第九十九章免费的劳力,不用白不用。
顾霏晚带傅斯聿去吃了饭。
返回酒店后,傅斯聿跟在顾霏晚身后。
顾霏晚走进电梯,按了楼层,手指移到关门键上,往下一按。
门开始合拢。
一只手从门缝里伸进来,挡在正在闭合的电梯门中间。
门弹回去。
傅斯聿一步跨进来,站到她旁边,姿态自然得像这电梯是他家的。
“你自己去开个房间。”顾霏晚盯着楼层数字。
“没钱。”他语气很淡,像在说今天天气不错:“开不了房。今晚跟你睡。”
她转过头看他。
他知道自己不要脸,但没想到能不要脸到这个程度。
她没拆穿,只说了句“没事,我有”,抬脚往电梯外走。
他一把拽住她手腕,把人拉回来,顺势圈进怀里。
电梯壁冰凉,贴着她后背,他胸口却是热的。
他低头,下巴搁在她肩上,声音闷闷的。
“我今晚会生病。一个人住会死的。”顿了顿,又补了一句:“顾霏晚,你忍心看我病死吗?”
她推他:“这是电梯里。

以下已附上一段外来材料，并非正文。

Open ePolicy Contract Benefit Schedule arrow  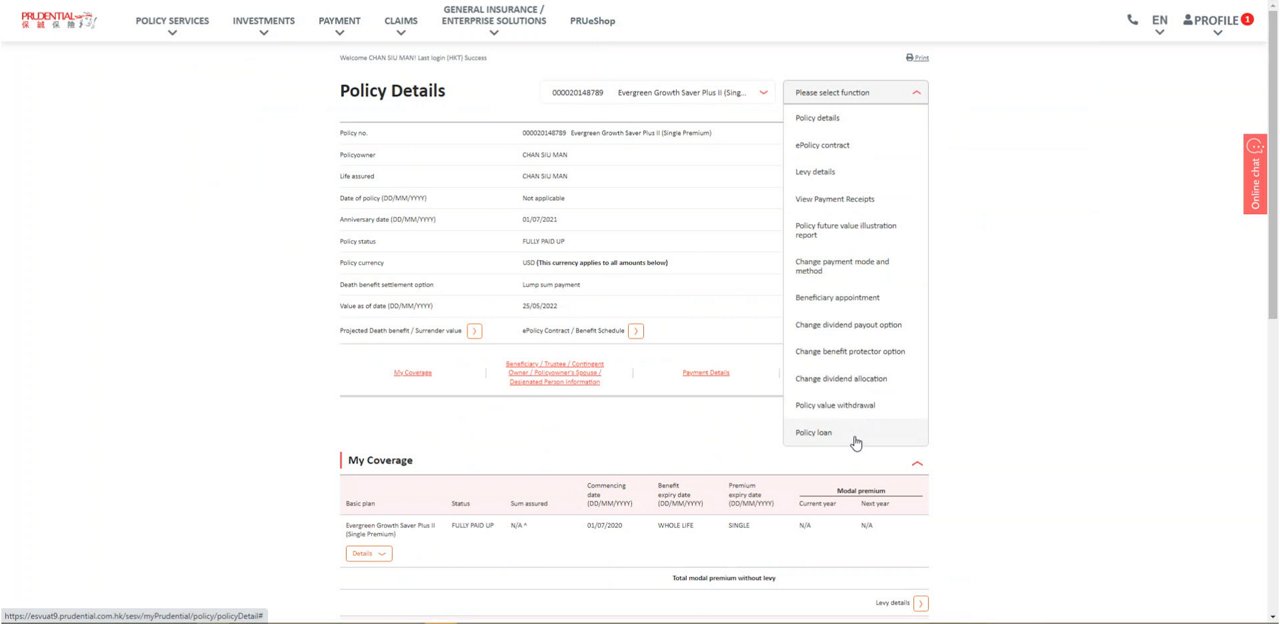pyautogui.click(x=636, y=331)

”
他没放,门在十三楼打开,走廊里空无一人。
傅斯聿手从她大衣口袋里夹出房卡,动作熟练得像做过无数遍。
走到房门前,刷卡,推门。
她跟进去的瞬间,他转身,把她抵在门板上。
门在身后合上,灯没开,一片漆黑。
“你干嘛?”她声音在黑暗里显得格外清晰。
他没回答,低头找到她的唇。
吻上来的时候带着一路的风尘和深夜的凉意,舌尖抵开齿关,不给她任何退的空间。
手扣在她腰侧,拇指隔着衣料摩挲。
她被他压在门板上,后背贴着冰凉的木门,身前是他滚烫的胸膛。
那四年里所有的空白、今晚在酒店楼下看见她和季云深并肩站着的每一秒、那句“我朋友”从她嘴里说出来时的刺,全揉在这个吻里。
她呼吸乱了,手指攥住他大衣领口,没推开。
他吻得更深,含混地说了句什么。
她没听清,但感觉他在发抖。
灯忽然亮了。
她偏头避开刺眼的光,他才退开一点,额头抵着她的,呼吸还没稳。
他眼尾泛着红,那点红从眼角烧到耳根,眼底有血丝,和赶了七八个小时飞机的风尘仆仆。